* Task goal *
Can you give all the records again without altering a single character?

* Entries shown *
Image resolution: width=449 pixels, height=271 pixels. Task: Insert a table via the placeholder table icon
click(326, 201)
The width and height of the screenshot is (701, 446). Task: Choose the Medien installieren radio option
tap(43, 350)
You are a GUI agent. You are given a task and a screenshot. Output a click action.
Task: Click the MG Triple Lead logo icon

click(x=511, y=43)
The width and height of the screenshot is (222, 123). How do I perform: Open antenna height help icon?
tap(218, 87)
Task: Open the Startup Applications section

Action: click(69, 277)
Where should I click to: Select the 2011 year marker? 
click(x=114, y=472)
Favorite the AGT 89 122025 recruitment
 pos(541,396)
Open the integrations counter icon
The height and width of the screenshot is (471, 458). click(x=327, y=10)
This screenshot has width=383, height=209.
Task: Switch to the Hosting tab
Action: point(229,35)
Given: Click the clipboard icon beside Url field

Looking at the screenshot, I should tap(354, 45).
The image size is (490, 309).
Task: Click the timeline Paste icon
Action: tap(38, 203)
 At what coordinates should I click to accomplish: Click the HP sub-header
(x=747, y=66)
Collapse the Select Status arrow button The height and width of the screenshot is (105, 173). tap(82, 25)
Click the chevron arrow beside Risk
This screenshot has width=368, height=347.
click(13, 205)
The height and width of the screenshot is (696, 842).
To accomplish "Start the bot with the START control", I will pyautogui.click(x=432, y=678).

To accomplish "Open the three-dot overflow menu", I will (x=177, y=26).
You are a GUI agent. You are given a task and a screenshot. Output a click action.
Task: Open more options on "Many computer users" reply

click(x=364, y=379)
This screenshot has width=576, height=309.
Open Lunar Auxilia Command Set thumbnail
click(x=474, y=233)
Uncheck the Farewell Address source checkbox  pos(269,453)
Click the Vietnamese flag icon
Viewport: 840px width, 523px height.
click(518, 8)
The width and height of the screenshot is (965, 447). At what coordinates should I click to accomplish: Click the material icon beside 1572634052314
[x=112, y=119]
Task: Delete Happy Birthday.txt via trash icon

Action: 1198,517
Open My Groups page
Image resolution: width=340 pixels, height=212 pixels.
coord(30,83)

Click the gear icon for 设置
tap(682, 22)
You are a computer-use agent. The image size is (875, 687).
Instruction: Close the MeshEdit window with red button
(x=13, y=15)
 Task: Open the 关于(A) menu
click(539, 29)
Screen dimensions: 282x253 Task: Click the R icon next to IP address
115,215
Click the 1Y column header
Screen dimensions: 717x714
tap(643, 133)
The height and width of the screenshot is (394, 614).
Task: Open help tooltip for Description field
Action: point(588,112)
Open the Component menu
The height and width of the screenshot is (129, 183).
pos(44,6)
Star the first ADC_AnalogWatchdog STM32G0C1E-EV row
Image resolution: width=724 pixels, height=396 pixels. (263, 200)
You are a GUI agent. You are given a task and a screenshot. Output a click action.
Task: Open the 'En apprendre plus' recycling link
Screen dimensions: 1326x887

* Output for this exercise *
Image resolution: width=449 pixels, height=271 pixels. Task: Insert a table via the placeholder table icon
click(326, 201)
The width and height of the screenshot is (701, 446). Task: Choose the Medien installieren radio option
tap(43, 350)
You are a GUI agent. You are given a task and a screenshot. Output a click action.
Task: Click the MG Triple Lead logo icon

click(x=511, y=43)
The width and height of the screenshot is (222, 123). How do I perform: Open antenna height help icon?
tap(218, 87)
Task: Open the Startup Applications section

Action: click(69, 277)
Where should I click to: Select the 2011 year marker? 
click(x=114, y=472)
Favorite the AGT 89 122025 recruitment
 pos(541,396)
Open the integrations counter icon
The height and width of the screenshot is (471, 458). click(x=327, y=10)
This screenshot has width=383, height=209.
Task: Switch to the Hosting tab
Action: point(229,35)
Given: Click the clipboard icon beside Url field

Looking at the screenshot, I should tap(354, 45).
The image size is (490, 309).
Task: Click the timeline Paste icon
Action: tap(38, 203)
 At what coordinates should I click to accomplish: Click the HP sub-header
(x=747, y=66)
Collapse the Select Status arrow button The height and width of the screenshot is (105, 173). tap(82, 25)
Click the chevron arrow beside Risk
This screenshot has width=368, height=347.
click(13, 205)
The height and width of the screenshot is (696, 842).
To accomplish "Start the bot with the START control", I will pyautogui.click(x=432, y=678).

To accomplish "Open the three-dot overflow menu", I will (x=177, y=26).
You are a GUI agent. You are given a task and a screenshot. Output a click action.
Task: Open more options on "Many computer users" reply

click(x=364, y=379)
This screenshot has width=576, height=309.
Open Lunar Auxilia Command Set thumbnail
click(x=474, y=233)
Uncheck the Farewell Address source checkbox  pos(269,453)
Click the Vietnamese flag icon
Viewport: 840px width, 523px height.
click(518, 8)
The width and height of the screenshot is (965, 447). At what coordinates should I click to accomplish: Click the material icon beside 1572634052314
[x=112, y=119]
Task: Delete Happy Birthday.txt via trash icon

Action: 1198,517
Open My Groups page
Image resolution: width=340 pixels, height=212 pixels.
coord(30,83)

Click the gear icon for 设置
tap(682, 22)
You are a computer-use agent. The image size is (875, 687).
Instruction: Close the MeshEdit window with red button
(x=13, y=15)
 Task: Open the 关于(A) menu
click(539, 29)
Screen dimensions: 282x253 Task: Click the R icon next to IP address
115,215
Click the 1Y column header
Screen dimensions: 717x714
tap(643, 133)
The height and width of the screenshot is (394, 614).
Task: Open help tooltip for Description field
Action: point(588,112)
Open the Component menu
The height and width of the screenshot is (129, 183).
pos(44,6)
Star the first ADC_AnalogWatchdog STM32G0C1E-EV row
Image resolution: width=724 pixels, height=396 pixels. (263, 200)
You are a GUI agent. You are given a task and a screenshot. Output a click action.
Task: Open the 'En apprendre plus' recycling link
Screen dimensions: 1326x887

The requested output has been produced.